Recensione Balzac e la piccola sarta cinese (2002)

Un film sui libri, sull'amicizia e sull'amore. Il piacere di leggere e di raccontare. Raccontare storie di realtà lontane agli occhi di chi si ama, e che si tramutano in favole, così come le leggende dell'antica Cina hanno per noi un magico fascino.

Tre amici, un libro, una vita

Un cinese nato a Putian negli anni '50, in pieno periodo maoista, decide a vent'anni di trasferirsi in Francia per fare cinema, ma l'insuccesso di un suo film lo spinge ad abbandonare la settima arte per dedicarsi alla scrittura. E' il caso di Dai Sijie, scrittore e autore di Balzac e la piccola sarta cinese, che, raggiunto il consenso del pubblico, ha deciso di mettersi dietro la macchina da presa nell'adattamento cinematografico del proprio libro. Il suo desiderio più grande era quello di trasferire in immagini ciò che aveva messo su carta in parole.
Balzac è innazitutto un film sui libri, sull'amicizia e sull'amore. Il piacere di leggere e di raccontare. Raccontare storie di realtà lontane agli occhi di chi si ama, e che si tramutano in favole, così come le leggende dell'antica Cina hanno per noi un magico fascino.

In un paesino della Cina di Mao, Ma e Lu, vengono scoperti mentre suonano Mozart con un violino, con il risultato di essere spediti sulle montagne, dai contadini poveri, per un periodo di rieducazione. Una piccola sarta del luogo, affascinata dall'entusiasmo e dalla voglia di vivere dei due ragazzi, sarà la loro fonte di ispirazione, e una valigia di libri trafugati, proibiti dalla legge, la voce delle loro emozioni.

A voler guardare oltre, Balzac potrebbe essere una sorta di Jules e Jim cinese, amicizia "a tre" sempre sul punto di condurre all'amore, irraggiungibile sentimento, al pari del piacere di trasgredire, mai tradotto in vera libertà. Nella versione francese è possibile apprezzare la voce narrante fuori campo, con un tono di voce à la Nouvelle Vague, omaggio ai cinefili e anche furbo espediente per "intellettualizzare" ulteriormente le atmosfere.

Il film di Dai Sijie è tuttavia lontano dal capolavoro di Truffaut per molte ragioni.
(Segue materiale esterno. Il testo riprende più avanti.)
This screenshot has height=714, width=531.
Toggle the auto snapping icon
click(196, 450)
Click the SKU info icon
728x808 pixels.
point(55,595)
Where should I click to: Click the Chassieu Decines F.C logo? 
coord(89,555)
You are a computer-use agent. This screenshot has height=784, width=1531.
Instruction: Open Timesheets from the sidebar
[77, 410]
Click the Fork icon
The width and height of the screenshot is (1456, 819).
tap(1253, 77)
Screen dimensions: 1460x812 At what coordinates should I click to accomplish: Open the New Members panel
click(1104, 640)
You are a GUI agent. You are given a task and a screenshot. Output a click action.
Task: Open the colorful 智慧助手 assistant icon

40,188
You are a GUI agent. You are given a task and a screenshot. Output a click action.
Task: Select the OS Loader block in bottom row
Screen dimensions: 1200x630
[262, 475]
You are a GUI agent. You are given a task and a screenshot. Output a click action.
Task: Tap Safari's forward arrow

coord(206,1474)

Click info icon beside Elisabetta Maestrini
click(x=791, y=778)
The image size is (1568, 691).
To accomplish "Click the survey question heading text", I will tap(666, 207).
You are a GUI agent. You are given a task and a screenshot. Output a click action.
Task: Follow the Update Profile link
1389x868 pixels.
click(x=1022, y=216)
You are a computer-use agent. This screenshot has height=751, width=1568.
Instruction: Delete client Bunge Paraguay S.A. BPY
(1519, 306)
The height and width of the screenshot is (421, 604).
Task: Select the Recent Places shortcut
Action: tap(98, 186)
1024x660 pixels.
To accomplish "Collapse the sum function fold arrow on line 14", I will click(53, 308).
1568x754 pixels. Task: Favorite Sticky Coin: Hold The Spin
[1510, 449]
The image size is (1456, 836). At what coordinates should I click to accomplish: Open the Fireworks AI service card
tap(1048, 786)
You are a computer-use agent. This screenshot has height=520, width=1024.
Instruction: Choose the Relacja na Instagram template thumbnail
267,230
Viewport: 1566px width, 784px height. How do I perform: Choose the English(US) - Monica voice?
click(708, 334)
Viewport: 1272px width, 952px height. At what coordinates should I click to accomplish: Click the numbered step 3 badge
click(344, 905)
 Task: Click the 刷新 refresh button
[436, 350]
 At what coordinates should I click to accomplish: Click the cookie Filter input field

Prima fra tutte, la concessione al cinema commerciale, con una fotografia patinata inibitrice della purezza dei contenuti, e l'artificialità di alcuni dialoghi che nel libro avevano una forza diversa, ed erano frutto dell'immaginazione suscitata dalla parola scritta. Evidentemente la commistione di culture, presente nella mente del regista, determinante per il successo del libro, è il punto di forza e il punto debole di un lungometraggio, né autoriale né mainstream, che coinvolge ma non riesce a trasmettere, ad esempio, il sentimento dell'amore, sommerso da un cerebralismo a volte fittizio.

Gli attori, comunque, tutti cinesi, interpretano i personaggi con naturalezza e divertimento, senza mai essere sopra le righe. E non è semplice in un film, che unisce popolarismo e cultura, diretto al pubblico dell'occidente, e che potrebbe essere sintetizzata nella frase di uno dei protagonisti - Mozart pensa sempre a Mao. Un consiglio: non perdetevi il libro.